Hostility between Britain and its American colonies explodes into bloodshed at the Battles of Concord and ...
...Lexington on the 19th of April, which ignites the American Revolutionary War.
Members of the militia oppose the British in Lexington along the way, and heavy sniper fire in Concord sends them back to Boston in disarray, covered by British reinforcements sent to aid their return.
On their retreat, the British commit a number of atrocities on their way back, burning houses that fire upon them and killing all the inhabitants irrespective of age or sex.
Warren had slipped out of Boston early on April 19, and during the day's Battle of Lexington and Concord, coordinates and leads militia into the fight alongside William Heath as the British Army returns to Boston.
When the enemy are returning from Concord, he is among the foremost in hanging upon their rear and assailing their flanks.
During this fighting, Warren is nearly killed, a musket ball striking part of his wig.
When his mother sees him after the battle and hears of his escape, she entreats him with tears again not to risk life so precious.
He then turns to recruiting and organizing soldiers for the Siege of Boston, promulgating the Patriots' version of events, and negotiating with General Gage in his role as head of the Provincial Congress.

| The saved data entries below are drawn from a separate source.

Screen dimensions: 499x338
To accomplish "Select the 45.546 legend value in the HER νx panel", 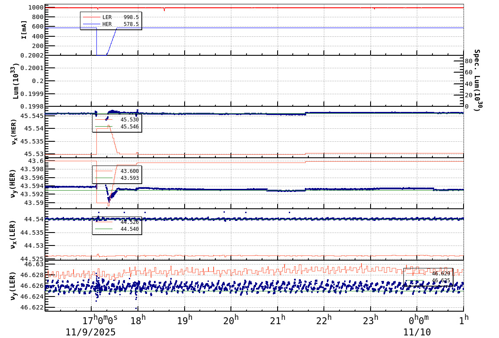I will [129, 127].

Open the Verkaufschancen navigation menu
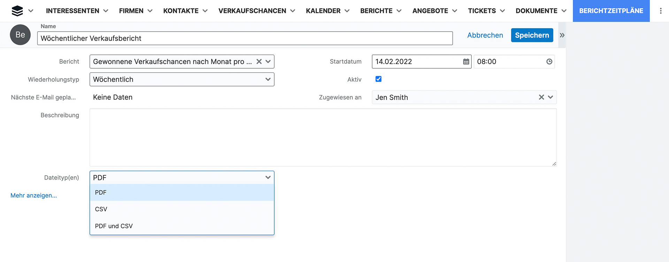coord(256,11)
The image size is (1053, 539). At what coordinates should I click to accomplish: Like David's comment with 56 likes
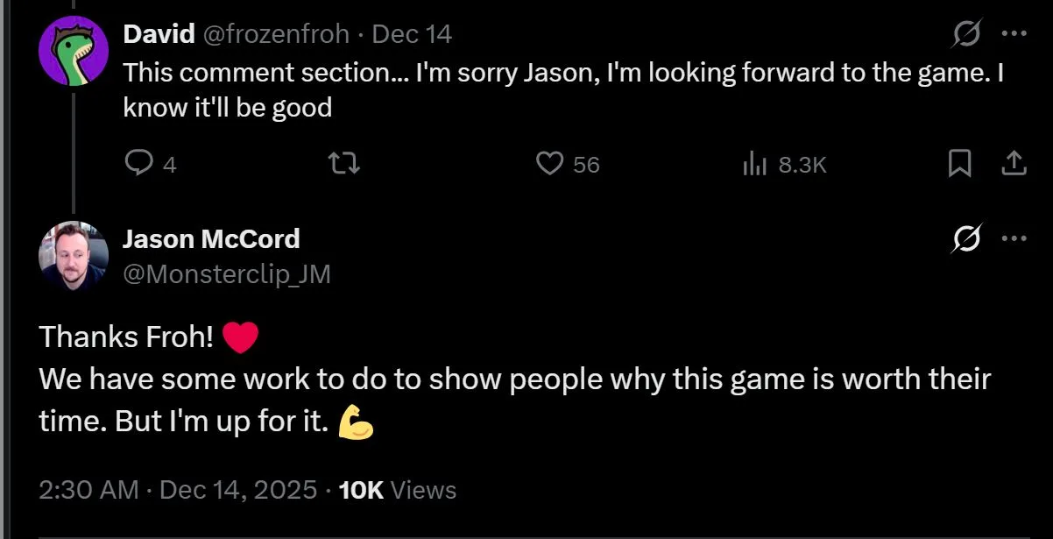click(550, 164)
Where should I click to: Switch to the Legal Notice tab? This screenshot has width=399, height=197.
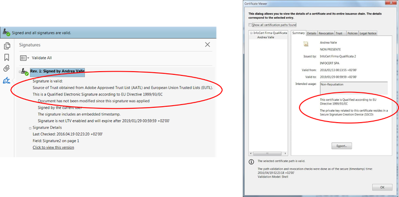point(368,33)
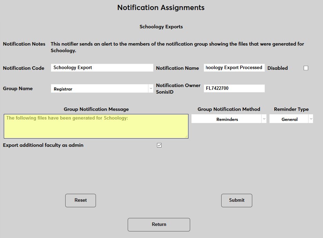Toggle the checkbox next to Export additional faculty
Viewport: 323px width, 238px height.
pos(159,145)
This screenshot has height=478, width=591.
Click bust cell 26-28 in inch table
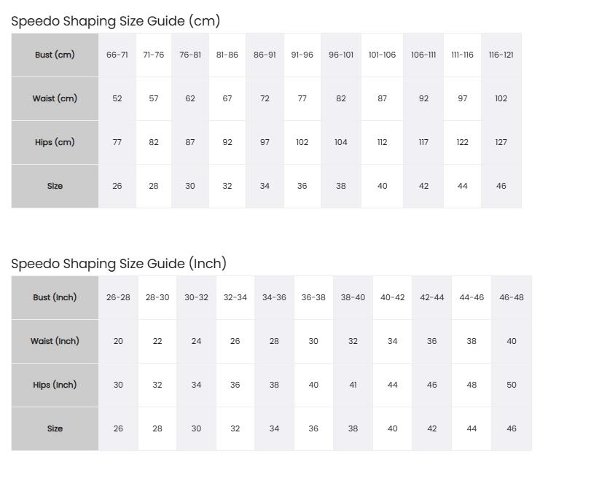(118, 297)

They particularly block the Charlestown Neck (the only land access to Charlestown), and the Boston Neck (the only land access to Boston, which is at this time a peninsula), leaving only the harbor and sea access under British control. In the days immediately following the creation of the siege line, the size of the colonial forces grows, as militias from New Hampshire, Rhode Island, and Connecticut arrive on the scene.

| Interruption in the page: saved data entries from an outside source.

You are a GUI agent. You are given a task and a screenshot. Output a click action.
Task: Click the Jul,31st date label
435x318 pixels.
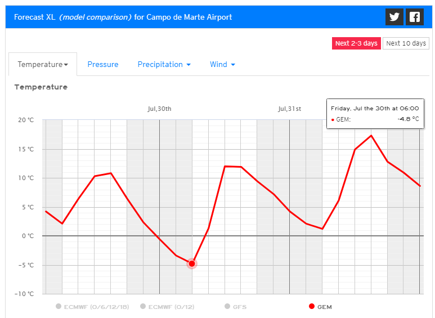[x=289, y=109]
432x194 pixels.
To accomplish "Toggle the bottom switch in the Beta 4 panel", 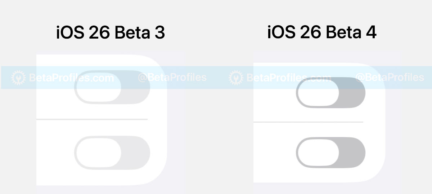I will tap(330, 153).
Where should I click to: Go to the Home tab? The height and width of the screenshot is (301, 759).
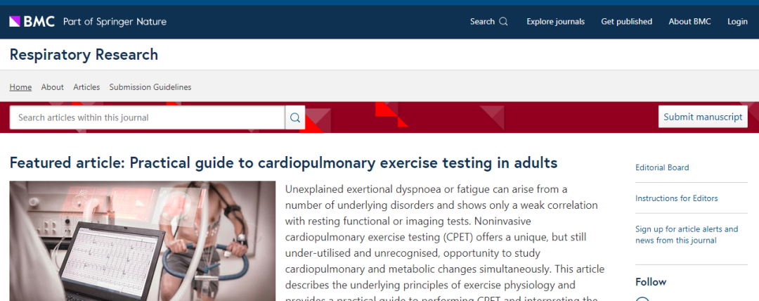click(20, 87)
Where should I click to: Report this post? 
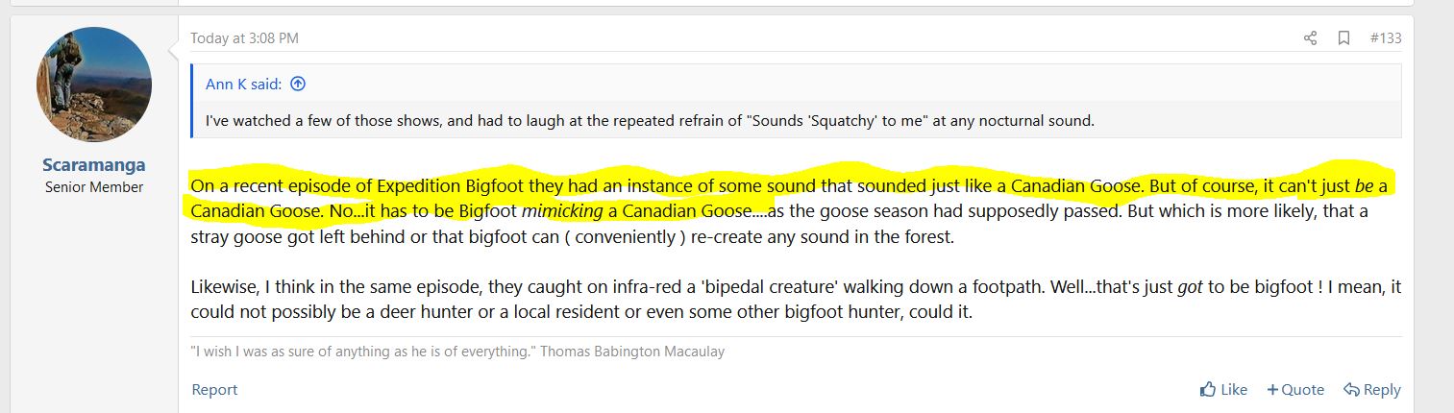pos(214,389)
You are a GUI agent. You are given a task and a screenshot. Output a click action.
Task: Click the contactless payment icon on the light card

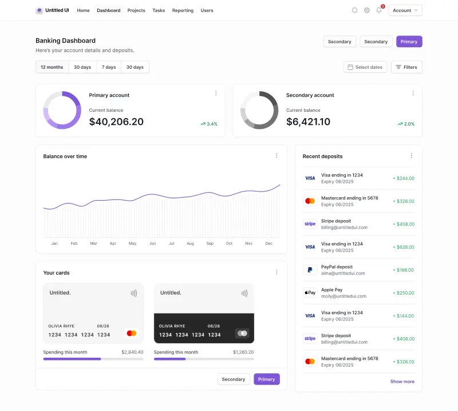(x=133, y=292)
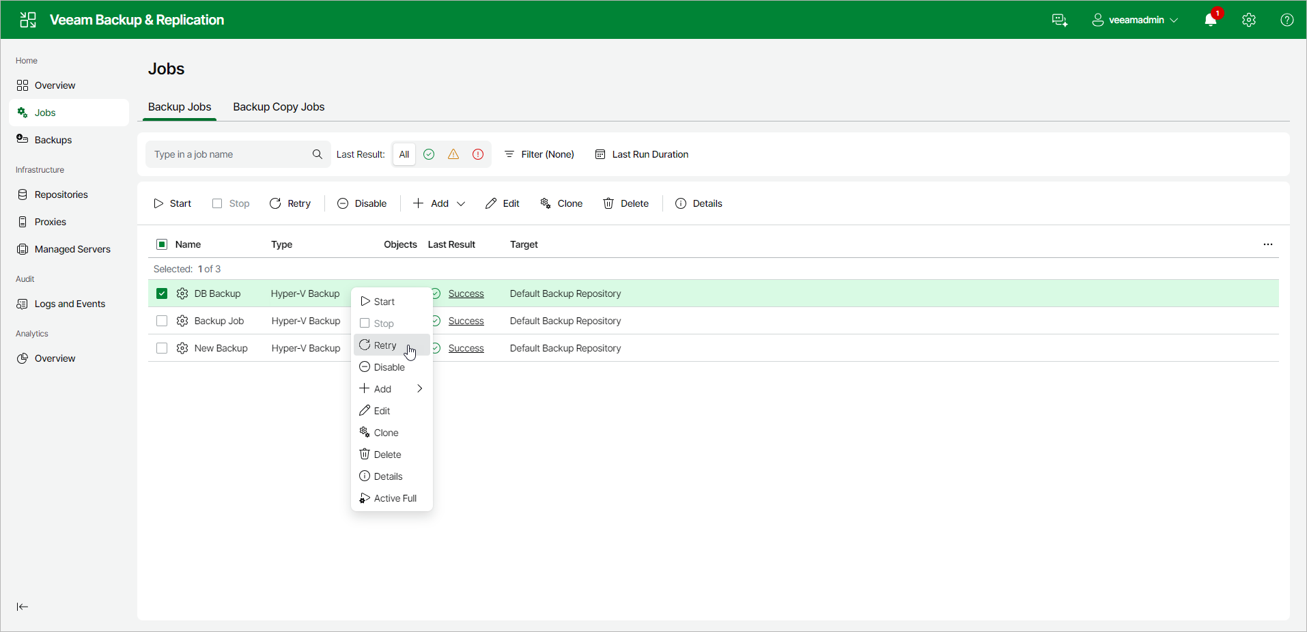Expand Add submenu in context menu
1307x632 pixels.
392,389
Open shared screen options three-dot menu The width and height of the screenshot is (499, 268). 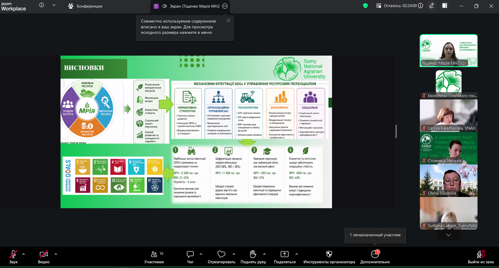225,6
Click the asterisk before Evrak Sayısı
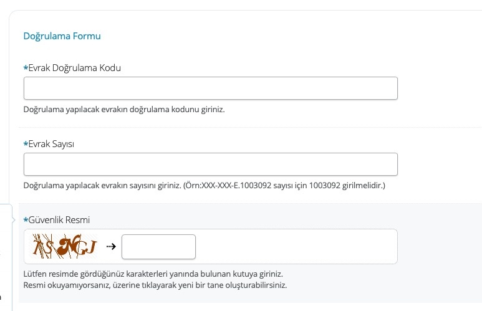This screenshot has height=311, width=482. [26, 144]
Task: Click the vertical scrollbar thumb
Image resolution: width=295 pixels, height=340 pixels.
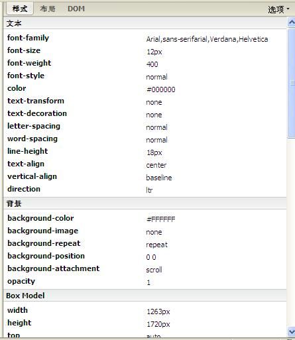Action: tap(292, 83)
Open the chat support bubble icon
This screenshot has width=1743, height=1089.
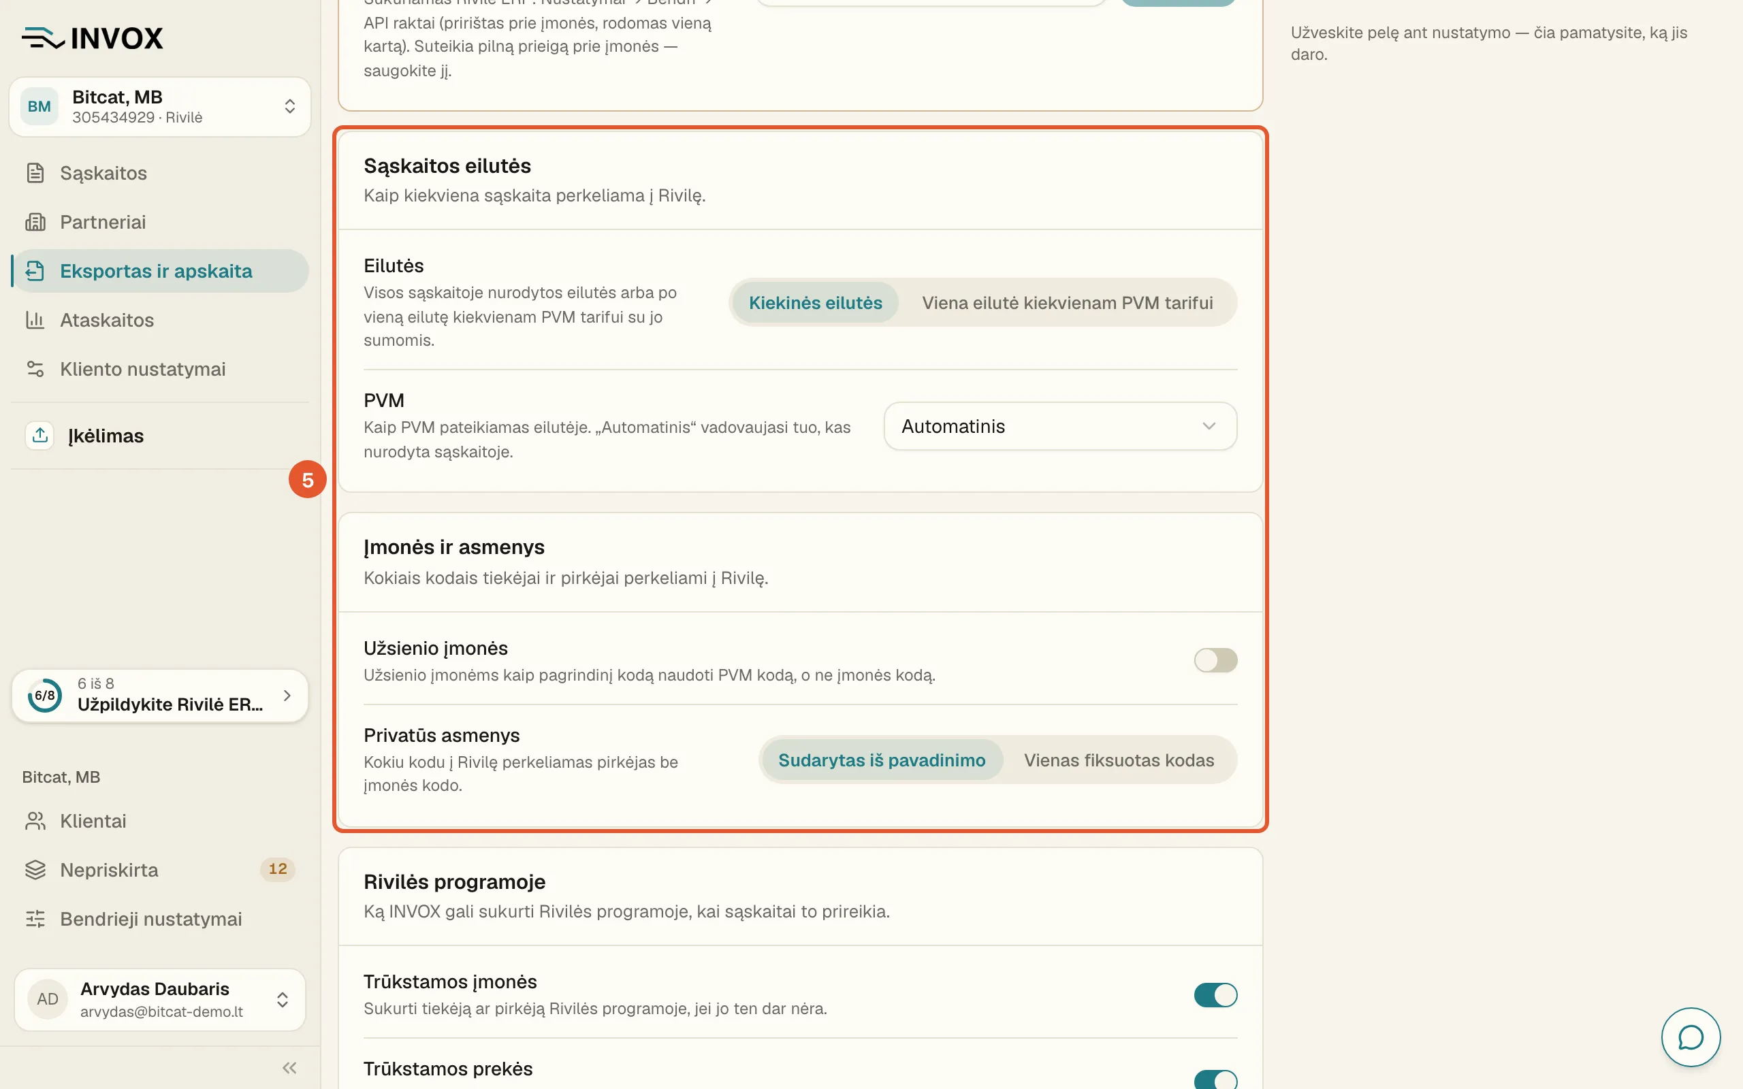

General Gage writes of his surprise of the number of rebels surrounding the city: "The rebels are not the despicable rabble too many have supposed them to be....In all their wars against the French they never showed such conduct, attention, and perseverance as they do now."
Besieged and besiegers eventually reach an informal agreement allowing traffic on the Boston Neck, provided no firearms are carried.

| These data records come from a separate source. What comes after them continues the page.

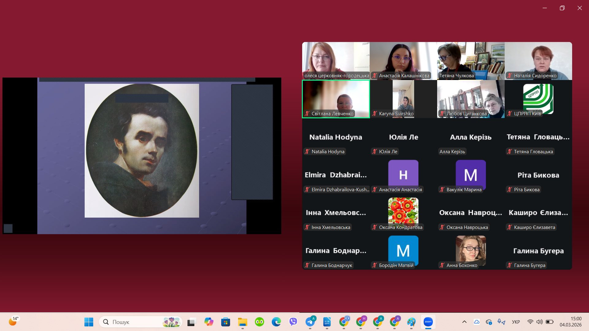This screenshot has height=331, width=589.
Task: Open the clock and date panel
Action: click(571, 322)
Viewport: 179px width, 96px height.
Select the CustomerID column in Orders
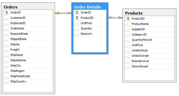pyautogui.click(x=28, y=18)
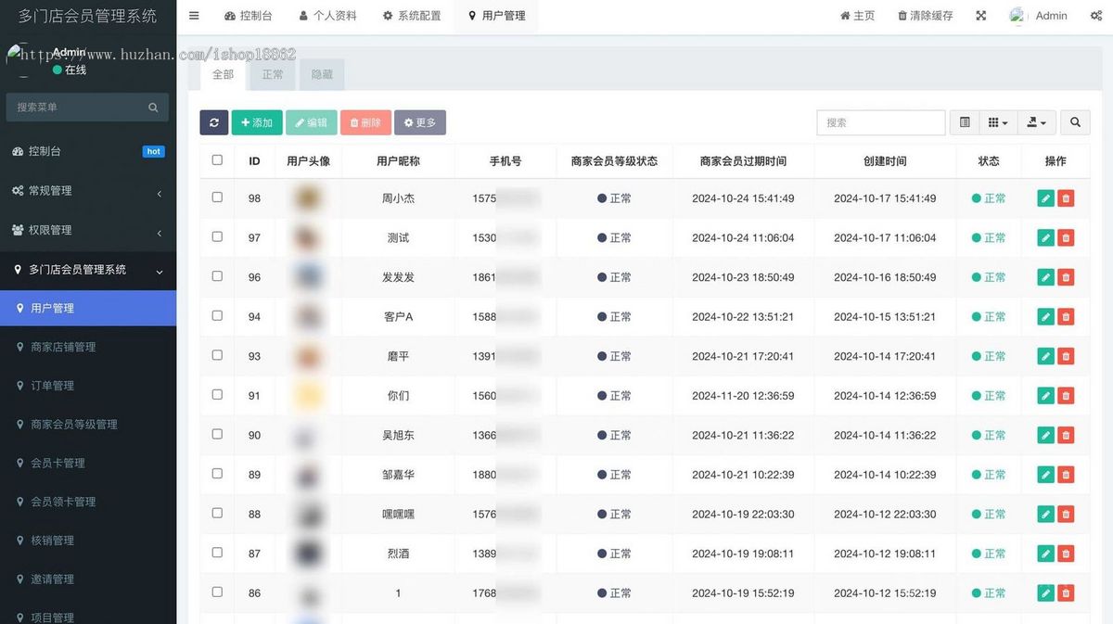Open the 更多 dropdown above the table
Image resolution: width=1113 pixels, height=624 pixels.
point(420,121)
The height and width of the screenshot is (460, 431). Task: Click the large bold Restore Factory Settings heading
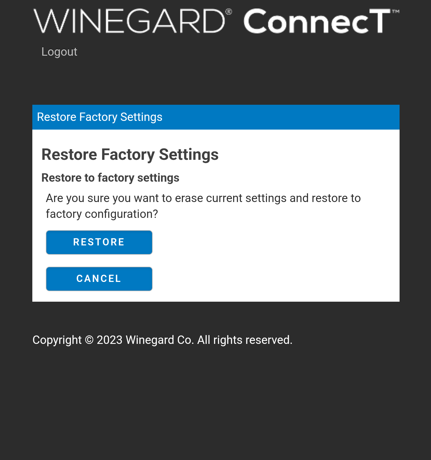point(130,154)
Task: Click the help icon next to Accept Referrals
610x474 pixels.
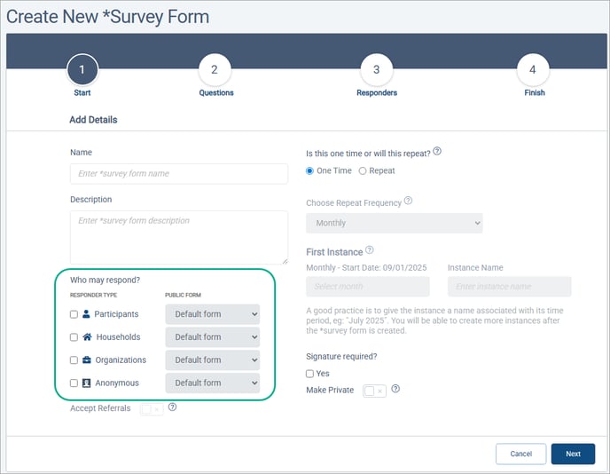Action: 172,407
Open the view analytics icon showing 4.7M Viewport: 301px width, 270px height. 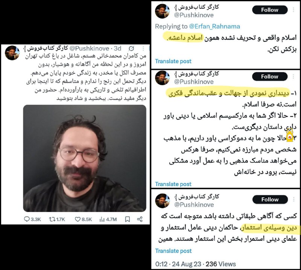tap(102, 219)
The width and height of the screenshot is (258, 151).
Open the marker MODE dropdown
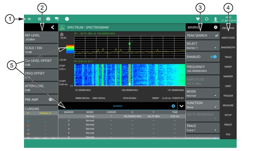pyautogui.click(x=202, y=93)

Residents of Boston turn in almost two thousand muskets, and most of the Patriot residents leave the city.
Many Loyalists who live outside the city of Boston leave their homes and flee into the city.
Most of them feel that it is not safe to live outside of the city, because the Patriots are now in control of the countryside.
Some of the men, after arriving in Boston, join Loyalist regiments attached to the British army.
The Second Continental Congress, convened on May 10, 1775, elects John Hancock president, and creates its own committee of correspondence to communicate the American interpretation of events to foreign nations.
The First Continental Congress had sent entreaties to King George III to stop the Coercive Acts; they had also created the Continental Association to establish a coordinated protest of those acts, putting a boycott on British goods.
The Second Continental Congress meets to plan further responses if the British government had not repealed or modified the acts; however, the American Revolutionary War has already started by this time with the Battles of Lexington and Concord, and the Congress is called upon to take charge of the war effort.
Delegates from the thirteen colonies vote unanimously to support New England in barring the Redcoats from the countryside; the Congress bans trade with Canada on May 17.
On May 27, in the Battle of Chelsea Creek, the British Marines attempt to stop removal of livestock from some of the islands.
The Americans resist, and, in the course of the action, the British schooner Diana runs aground and is destroyed, but not before the Continentals recover its weaponry.
Instead of quelling the rebellion, it ignites anger among the Patriots, and more people begin to take up arms.